Director Park said, “The GDP deflator has continuously shown negative values, so the nominal growth rate is expected to be lower than the real growth rate,” adding, “Since the nominal growth rate was about 1% up to the third quarter of last year, this trend is likely to continue.” South Korea’s nominal GDP growth rate has never fallen below 3% since recording -1.1% in 1998, the year following the International Monetary Fund (IMF) crisis.
The rate of change in the GDP deflator, which is nominal GDP divided by real GDP (year-on-year), is also showing an increasing decline. It dropped from -0.1% in the fourth quarter of 2018 to -0.5% in the first quarter of 2019, -0.7% in the second quarter, and -1.6% in the third quarter, with the decline deepening. Unlike the Consumer Price Index, which measures prices closely related to consumers, the GDP deflator reflects the overall price level of the national economy.
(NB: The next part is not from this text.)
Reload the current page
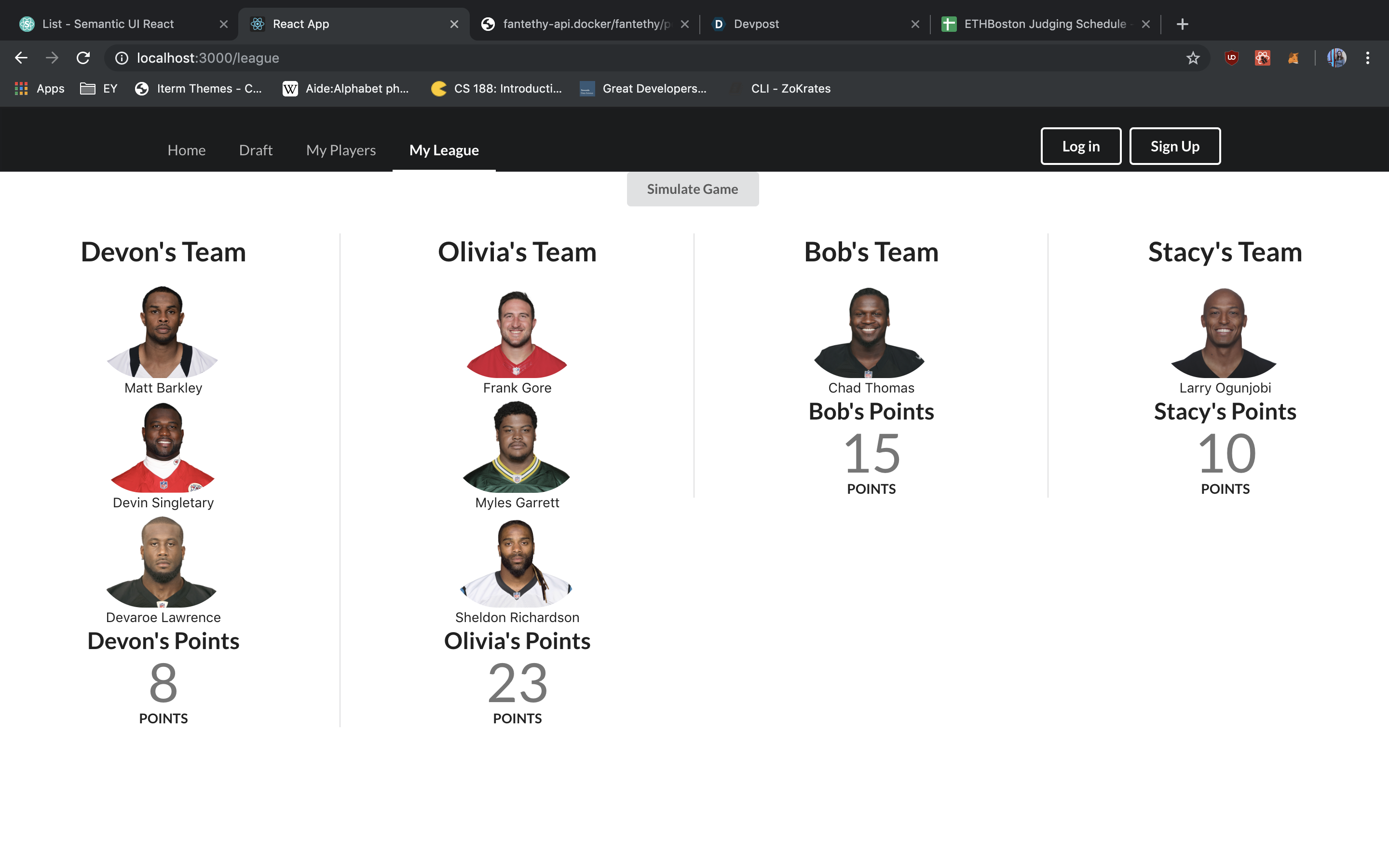Viewport: 1389px width, 868px height. tap(83, 57)
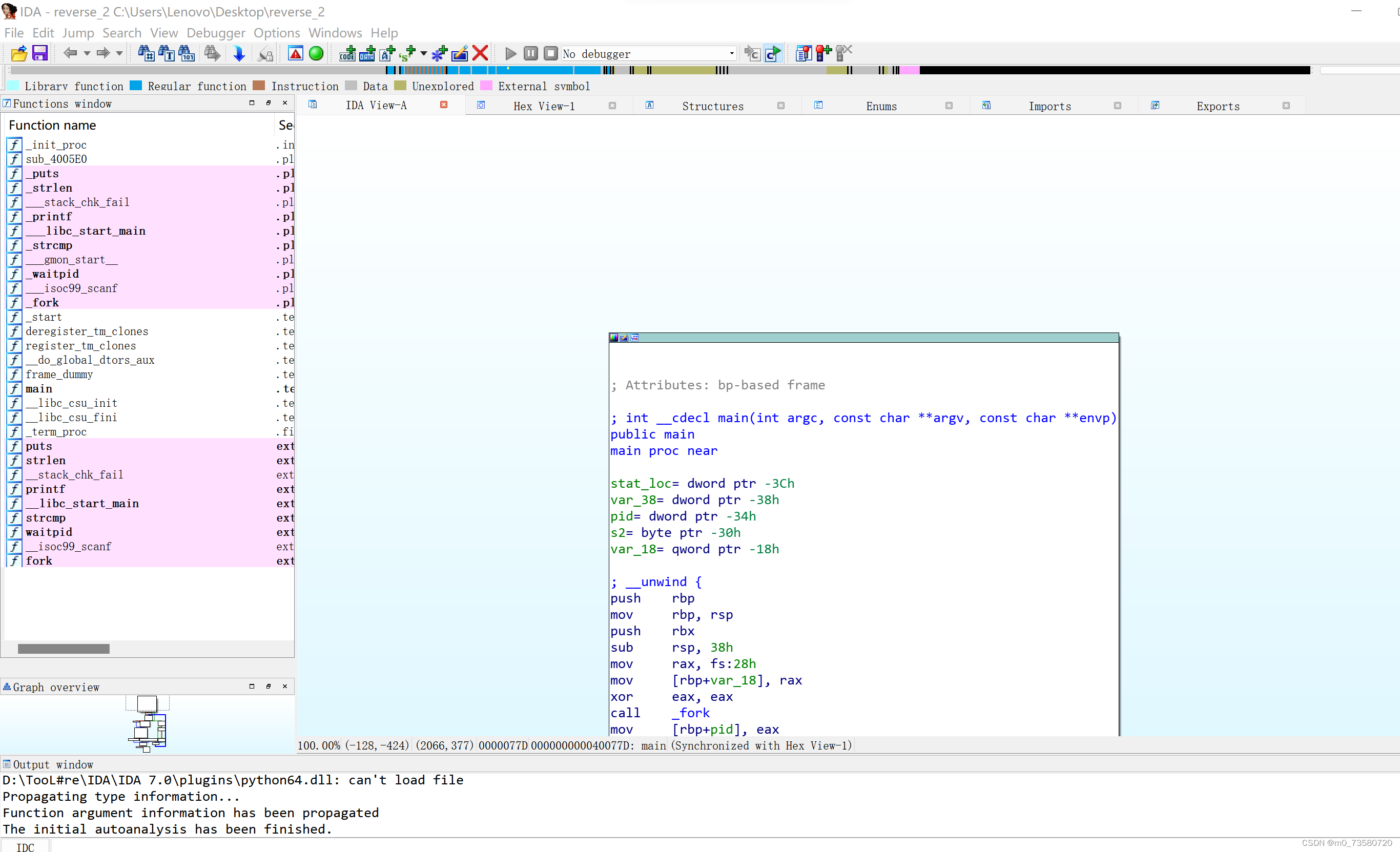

Professor Sung Taeyoon of Yonsei University said, “Nominal GDP is inevitably much lower than current real GDP,” adding, “There is no choice but to see this as a deflation concern.” He also said, “Although the real growth rate reached 2%, the strong downward trend indicates worsening economic stagnation,” and “The preliminary GDP figures are unlikely to achieve 2% growth.” Meanwhile, last year’s Gross National Income (GNI) is expected to be lower than the 33,346 dollars level of 2018. Director Park said, “Due to a 4-5% depreciation in the exchange rate last year, GNI is expected to be around 32,000 dollars.”